WARNING: Contains images of plants suffering, in distress or generally dying.
I chose a bad year to re-do significant sections of the garden. The original plan was to just fill in the gaps in the main border. Around half that border area was already planted by the end of last year, I just needed to get the seeds sown this Spring and grown on for planting out around now.
That original plan then expanded to comprise re-doing the planting for half of Fruit Avenue, which predictably expanded again to re-doing all of it when I took out most of the non-performing soft fruit shrubs and was left with a long expanse of bare soil.
Lately, I also re-did a small area around the washing line that used to have some lilies and a lot of non-flowering narcissi. I took these out and in its place continued a delightful run of lavender. It’s a lot easier to cope with lavender on drying washing than lily pollen.
Most recently – just a day or two ago, in fact – I overhauled the non-shrubby part of the Corner border, which was filled with suffering plants that would protest and disappear for the summer, leaving the area embarrassingly bare until the next season.
We’ve had a pitiful amount of rain since early Spring and endured two heatwaves, one of which was record-breaking for all the wrong reasons. It has been an endless expanse of “dry”. I feel like slogans such as, “The Long Dry”, “The Great Drying”, “The Relentless Desiccation”, and so on could be featured in cautionary adverts for summarising this year’s weather.
In all, it’s been a bad time to do what I’ve done, which is to re-do borders and sections and hence have to try to look after and establish young vulnerable plants in hostile weather.
Established trees and shrubs are fine, so is much of the herbaceous planting, however, even plants that have been in for a few years such as the Azaleas in the Willow border, Cornus, Hydrangeas and ferns planted in the more extreme parts of the garden (where nothing else grows) have had to be supported and often watered, otherwise I’d be looking at transplanting them to the compost heap.
While the grass has remained predominantly green, we’ve seen brown patches appearing in places it never has before. The lack of flowers (from all the “weeds” growing in the grass) has also been noticeable. We’ve missed the carpet of flowering daisies, buttercups, self-heal and clover, the groundwater that keeps it all hydrated greatly diminished.
What’s been very evident is that the best way to stop the soil from drying out is to cover it, with dense planting in my case. Hence it’s this that has had me conflicted and anxious about trying to get as much stuff planted out and growing to get rid of the gaps in the borders and cover over vulnerable exposed soil.
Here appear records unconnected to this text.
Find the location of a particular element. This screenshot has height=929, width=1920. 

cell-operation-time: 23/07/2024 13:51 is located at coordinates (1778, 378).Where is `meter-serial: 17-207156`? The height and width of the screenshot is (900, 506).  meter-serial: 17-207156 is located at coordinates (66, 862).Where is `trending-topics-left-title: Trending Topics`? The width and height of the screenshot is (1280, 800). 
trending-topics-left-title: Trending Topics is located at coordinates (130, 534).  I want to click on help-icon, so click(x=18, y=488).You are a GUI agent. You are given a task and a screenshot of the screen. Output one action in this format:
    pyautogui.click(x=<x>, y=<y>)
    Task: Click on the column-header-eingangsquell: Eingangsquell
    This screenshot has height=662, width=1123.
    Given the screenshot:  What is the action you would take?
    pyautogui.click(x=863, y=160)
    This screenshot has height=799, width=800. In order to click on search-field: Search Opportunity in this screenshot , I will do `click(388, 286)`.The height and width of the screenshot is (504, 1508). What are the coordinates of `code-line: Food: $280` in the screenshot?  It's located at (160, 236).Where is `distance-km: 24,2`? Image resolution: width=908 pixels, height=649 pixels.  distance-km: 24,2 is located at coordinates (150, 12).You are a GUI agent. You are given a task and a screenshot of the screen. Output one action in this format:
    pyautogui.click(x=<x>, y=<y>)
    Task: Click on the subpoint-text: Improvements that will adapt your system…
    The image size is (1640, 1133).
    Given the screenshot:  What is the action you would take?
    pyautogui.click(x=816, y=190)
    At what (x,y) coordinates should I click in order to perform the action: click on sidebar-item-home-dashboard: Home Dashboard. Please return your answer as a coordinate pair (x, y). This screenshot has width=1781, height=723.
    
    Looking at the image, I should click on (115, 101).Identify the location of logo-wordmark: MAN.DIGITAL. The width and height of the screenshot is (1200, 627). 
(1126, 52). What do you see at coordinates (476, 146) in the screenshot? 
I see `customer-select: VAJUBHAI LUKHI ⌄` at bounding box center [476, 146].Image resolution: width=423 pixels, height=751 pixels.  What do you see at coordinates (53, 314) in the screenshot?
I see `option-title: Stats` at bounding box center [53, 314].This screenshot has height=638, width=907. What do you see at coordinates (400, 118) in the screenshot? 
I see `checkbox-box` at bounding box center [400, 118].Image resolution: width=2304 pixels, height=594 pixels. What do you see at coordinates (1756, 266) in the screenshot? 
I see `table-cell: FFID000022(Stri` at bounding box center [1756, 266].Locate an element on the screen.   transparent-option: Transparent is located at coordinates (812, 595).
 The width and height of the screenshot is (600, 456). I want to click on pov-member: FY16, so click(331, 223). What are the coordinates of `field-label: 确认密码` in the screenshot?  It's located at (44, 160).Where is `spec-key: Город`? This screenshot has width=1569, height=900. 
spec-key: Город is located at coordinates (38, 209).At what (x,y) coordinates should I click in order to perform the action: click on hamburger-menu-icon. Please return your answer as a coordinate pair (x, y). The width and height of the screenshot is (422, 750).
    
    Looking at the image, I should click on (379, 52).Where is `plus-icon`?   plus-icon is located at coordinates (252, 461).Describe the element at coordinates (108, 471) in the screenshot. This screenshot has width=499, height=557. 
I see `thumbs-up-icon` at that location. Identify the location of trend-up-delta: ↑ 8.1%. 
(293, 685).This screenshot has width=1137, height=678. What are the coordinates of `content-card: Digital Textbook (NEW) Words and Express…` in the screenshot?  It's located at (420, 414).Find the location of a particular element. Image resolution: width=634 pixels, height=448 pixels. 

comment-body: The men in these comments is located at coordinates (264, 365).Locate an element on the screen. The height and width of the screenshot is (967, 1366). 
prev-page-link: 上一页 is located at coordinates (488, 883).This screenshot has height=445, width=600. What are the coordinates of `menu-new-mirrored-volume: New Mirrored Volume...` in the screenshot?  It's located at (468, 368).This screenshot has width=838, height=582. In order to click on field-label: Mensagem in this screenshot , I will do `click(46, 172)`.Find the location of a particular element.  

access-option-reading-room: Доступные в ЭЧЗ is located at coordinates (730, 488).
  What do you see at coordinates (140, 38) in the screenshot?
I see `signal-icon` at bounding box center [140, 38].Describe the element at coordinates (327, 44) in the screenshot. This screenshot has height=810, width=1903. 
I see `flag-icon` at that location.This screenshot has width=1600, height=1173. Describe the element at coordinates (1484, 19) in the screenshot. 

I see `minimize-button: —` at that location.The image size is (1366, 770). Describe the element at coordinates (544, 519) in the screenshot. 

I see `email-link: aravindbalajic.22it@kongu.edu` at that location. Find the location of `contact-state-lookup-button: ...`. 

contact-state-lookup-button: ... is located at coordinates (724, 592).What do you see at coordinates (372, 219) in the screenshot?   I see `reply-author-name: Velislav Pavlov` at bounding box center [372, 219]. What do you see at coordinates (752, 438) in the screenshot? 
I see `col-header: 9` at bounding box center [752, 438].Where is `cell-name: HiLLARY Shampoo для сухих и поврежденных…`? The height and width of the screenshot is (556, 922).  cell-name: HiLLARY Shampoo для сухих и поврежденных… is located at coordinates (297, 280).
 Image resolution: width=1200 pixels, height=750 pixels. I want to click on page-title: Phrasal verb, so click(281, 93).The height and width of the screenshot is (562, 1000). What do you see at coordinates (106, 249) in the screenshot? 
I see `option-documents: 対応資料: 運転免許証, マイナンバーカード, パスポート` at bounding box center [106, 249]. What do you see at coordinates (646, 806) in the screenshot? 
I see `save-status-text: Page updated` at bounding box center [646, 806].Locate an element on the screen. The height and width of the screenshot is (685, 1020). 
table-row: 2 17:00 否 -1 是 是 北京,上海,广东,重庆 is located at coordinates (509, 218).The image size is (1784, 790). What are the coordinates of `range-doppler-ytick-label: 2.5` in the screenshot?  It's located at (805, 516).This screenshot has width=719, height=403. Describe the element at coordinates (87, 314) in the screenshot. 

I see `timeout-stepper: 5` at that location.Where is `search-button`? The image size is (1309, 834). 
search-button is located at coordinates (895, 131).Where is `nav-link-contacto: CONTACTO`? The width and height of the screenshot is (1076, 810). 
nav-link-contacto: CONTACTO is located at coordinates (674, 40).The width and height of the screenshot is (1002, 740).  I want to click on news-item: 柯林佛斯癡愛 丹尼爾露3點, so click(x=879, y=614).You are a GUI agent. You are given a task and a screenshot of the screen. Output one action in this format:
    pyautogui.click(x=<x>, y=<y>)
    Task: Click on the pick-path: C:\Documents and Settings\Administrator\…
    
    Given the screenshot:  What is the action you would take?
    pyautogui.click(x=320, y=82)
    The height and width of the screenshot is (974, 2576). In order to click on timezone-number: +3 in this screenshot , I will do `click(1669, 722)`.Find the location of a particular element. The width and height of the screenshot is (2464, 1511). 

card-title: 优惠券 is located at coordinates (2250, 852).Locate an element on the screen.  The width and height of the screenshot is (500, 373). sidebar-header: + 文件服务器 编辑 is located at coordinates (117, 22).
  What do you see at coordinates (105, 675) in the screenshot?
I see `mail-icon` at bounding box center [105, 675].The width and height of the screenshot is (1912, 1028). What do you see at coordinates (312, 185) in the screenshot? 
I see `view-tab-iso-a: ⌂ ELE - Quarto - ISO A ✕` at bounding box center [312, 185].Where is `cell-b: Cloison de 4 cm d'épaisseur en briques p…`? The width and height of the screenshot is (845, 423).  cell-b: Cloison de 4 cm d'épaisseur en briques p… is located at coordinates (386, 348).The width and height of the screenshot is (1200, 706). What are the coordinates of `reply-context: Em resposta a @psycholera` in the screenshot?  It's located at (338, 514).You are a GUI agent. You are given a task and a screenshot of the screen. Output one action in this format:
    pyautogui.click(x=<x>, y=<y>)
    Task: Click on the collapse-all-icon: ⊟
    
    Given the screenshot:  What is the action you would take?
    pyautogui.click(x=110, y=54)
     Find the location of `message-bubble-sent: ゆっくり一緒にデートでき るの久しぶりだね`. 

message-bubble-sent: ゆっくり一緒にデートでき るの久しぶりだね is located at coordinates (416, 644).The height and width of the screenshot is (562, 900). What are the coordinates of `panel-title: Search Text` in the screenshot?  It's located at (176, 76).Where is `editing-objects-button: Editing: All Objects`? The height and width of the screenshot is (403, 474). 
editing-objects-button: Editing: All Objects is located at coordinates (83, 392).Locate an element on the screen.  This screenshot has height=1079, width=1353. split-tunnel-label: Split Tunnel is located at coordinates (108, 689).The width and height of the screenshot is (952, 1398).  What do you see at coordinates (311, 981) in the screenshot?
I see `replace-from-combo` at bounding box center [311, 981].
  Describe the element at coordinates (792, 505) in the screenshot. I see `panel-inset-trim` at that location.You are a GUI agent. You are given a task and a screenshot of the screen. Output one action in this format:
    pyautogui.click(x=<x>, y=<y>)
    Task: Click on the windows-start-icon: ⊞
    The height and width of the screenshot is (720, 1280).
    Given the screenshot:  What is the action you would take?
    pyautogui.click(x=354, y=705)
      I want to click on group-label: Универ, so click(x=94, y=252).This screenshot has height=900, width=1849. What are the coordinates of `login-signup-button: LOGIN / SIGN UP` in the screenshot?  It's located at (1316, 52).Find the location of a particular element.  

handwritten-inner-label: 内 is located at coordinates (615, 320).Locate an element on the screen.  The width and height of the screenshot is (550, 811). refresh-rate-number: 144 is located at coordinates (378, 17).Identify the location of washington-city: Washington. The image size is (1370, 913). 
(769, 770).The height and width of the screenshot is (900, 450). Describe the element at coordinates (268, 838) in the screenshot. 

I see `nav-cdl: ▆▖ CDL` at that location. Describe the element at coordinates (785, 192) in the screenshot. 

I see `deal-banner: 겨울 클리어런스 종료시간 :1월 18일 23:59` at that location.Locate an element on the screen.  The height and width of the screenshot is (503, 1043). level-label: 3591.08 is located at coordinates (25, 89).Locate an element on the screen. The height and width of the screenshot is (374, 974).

The searing heat, drying winds and lack of water has given young and just-planted-out plants a really hard time and they’ve struggled to get established. Just like our patio, bare soil rapidly heats up in hot sunshine and can quickly cook plant roots that are near the surface (a killer for young plants that haven’t developed a deep and expansive root system). Dry soil makes this worse as there’s no water to moderate the soil from overheating.
I’m looking for the silver lining in all this, but it’s difficult when there are no rain clouds in the first place.
What I do have to go on is the knowledge that generally, the garden has thankfully had minimal losses – those being confined to plants “on the edge” and plants that I divided at the wrong time of year and then didn’t pay enough attention to, to get them re-established in such an exceptional season.
It has been time-consuming trying to keep the newly planted things watered enough to keep them alive and perhaps even growing as a bonus but they’re needed in the ground now to get them established and growing well for NGS opening season next year.
The garden has had a tough trial this year and the well-established planting – particularly where it’s dense and there’s thick canopy cover over soil – has done well. The more vulnerable areas where planting is new, sparse and exposed, has had to have a lot of attention, but that’s expected until it also becomes established and grows sufficiently to protect the soil from direct sun. There’s a middle-ground where the Azaleas – for example – have needed help, but they’ve only been in a year or two and are in difficult conditions, so it’s again a matter of waiting for them to grow and develop and become established and resilient to this kind of weather pattern.
After the Corner Border and Fruit Avenue, there are no other areas in the garden that I feel I need to urgently overhaul due to inappropriate planting (such as marginal plants in dry sand). The emphasis on “right plant, right place” has really helped minimise losses by ensuring plants are put in conditions they’re natively evolved for and can survive. I think this is going to be increasingly important as these hotter, drier summers move from, “news-worthy” to the new-normal.